Dennis Eberhard, Composer, 1943–2005
1984 CLEVELAND ARTS PRIZE FOR MUSIC
Although seriously disabled by a childhood bout with polio,
Dennis Eberhard pursued an active and successful career for over 30
years as an independent composer working outside the sheltering groves
of academe. His work has been performed throughout the world at such
important international festivals as Warsaw Autumn (Poland),
Gaudeamus Music Week (Holland), the PAND International Festival
(Finland) and here in the U.S. at such prestigious venues as the San
Francisco Museum of Modern Art, the Phillips Gallery in Washington,
D.C., Tanglewood, Merkin Hall, Symphony Space and New York’s 92nd
Street Y.
The Bells of Elsinore
was given its world premiere in 1989 by the Cleveland Orchestra, which
commissioned a second piece from Eberhard to celebrate the city’s
bicentennial in 1996. Other compositions were premiered by the RAI
Orchestra of Rome, the Sao Paolo State Symphony and the Cincinnati
Symphony.
Eberhard received
numerous grants and awards, including two grants from the National
Endowment for the Arts, seven grants from the Ohio Arts Council, three
MacDowell residency grants, an Award of Achievement in Classical Music
from Northern Ohio Live magazine, and the Distinguished Alumnus Award from Kent State University.
A
Cleveland native (born in 1943), Dennis Eberhard received his musical
training at the Cleveland Institute of Music, Kent State University,
the University of Illinois at Champaign-Urbana and the Warsaw
Conservatory of Music in Poland. As a Fulbright scholar and later as a
Rome Prize Fellow, he spent several years living and working in Europe,
where his music was performed to critical acclaim.

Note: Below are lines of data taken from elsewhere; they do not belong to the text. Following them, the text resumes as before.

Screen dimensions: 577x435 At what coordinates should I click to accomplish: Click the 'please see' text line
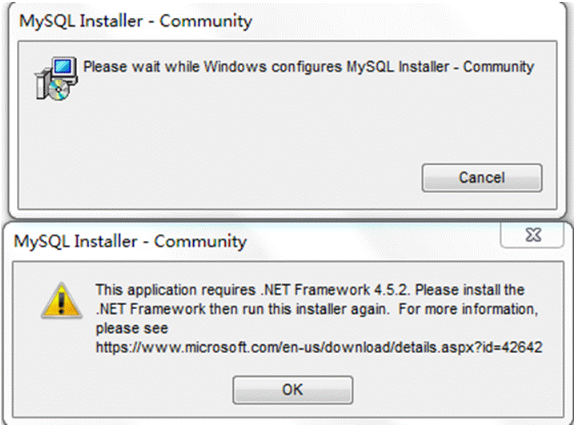[x=132, y=328]
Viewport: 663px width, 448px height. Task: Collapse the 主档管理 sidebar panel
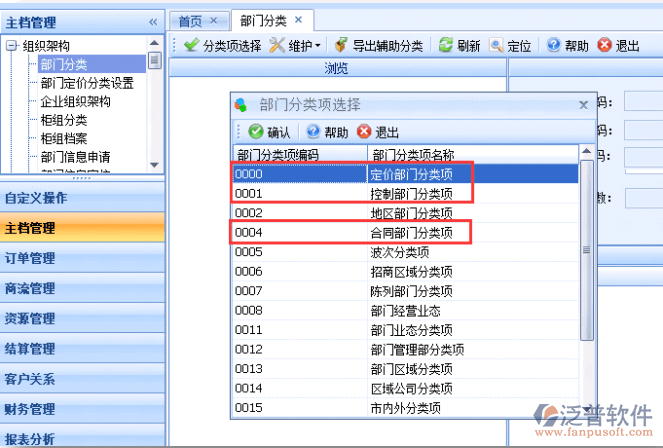pos(153,22)
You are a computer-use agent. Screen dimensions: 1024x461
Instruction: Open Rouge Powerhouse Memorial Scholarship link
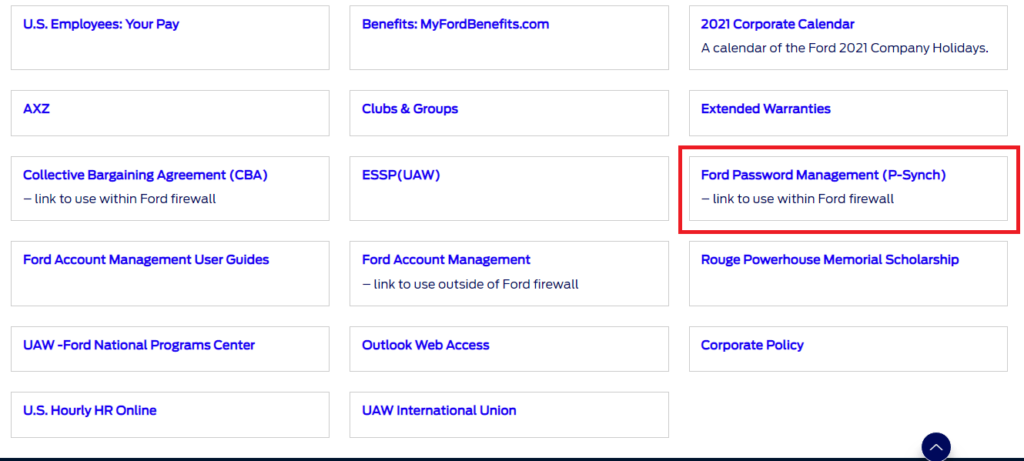(x=830, y=260)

Other orchestral premieres since Eberhard was awarded the Cleveland Arts Prize in 1984 include Bird of Four Hundred Voices and To Catch the Light: Songs of Grieving Children, for soprano solo, treble solo, boys choir and orchestra, both debuted by the Cleveland Chamber Symphony; For the Musicians of the Queen, with the Cincinnati Symphony Orchestra under the direction of Jesus Lopez-Cobos; and Prometheus Wept,
for string orchestra, commissioned by PAND (Performers and Artists for
Nuclear Disarmament) Cleveland to commemorate the atomic bombings of
Hiroshima and Nagasaki.
A
past
president of the Cleveland Composers Guild, Eberhard was invited to
be a permanent member of the board of advisors of the Bascom
Little
Fund for Music and served as a member of the board of trustees of the
Cleveland Chamber Symphony. He taught at the University of Illinois,
Western Illinois University, the University of Nebraska, Oberlin
Conservatory of Music, Cleveland State University and Kent State
University, while lecturing widely on his own music at such
institutions as the Cleveland Institute of Music, Cornell University,
Penn State, the Cincinnati Conservatory of Music, the University of
Mexico and the Sao Paolo State University (Brazil).
Dennis
Eberhard was an active advocate for people with disabilities, serving
as director of transitional education and a peer support specialist at
Services for Independent Living, Inc., a non-residential independent
living center, where he wore to empower people with disabilities to
take control of their lives until his untimely death in 2005 from
complications of his condition. His music is published by C. F. Peters, Media Press and Margun Music.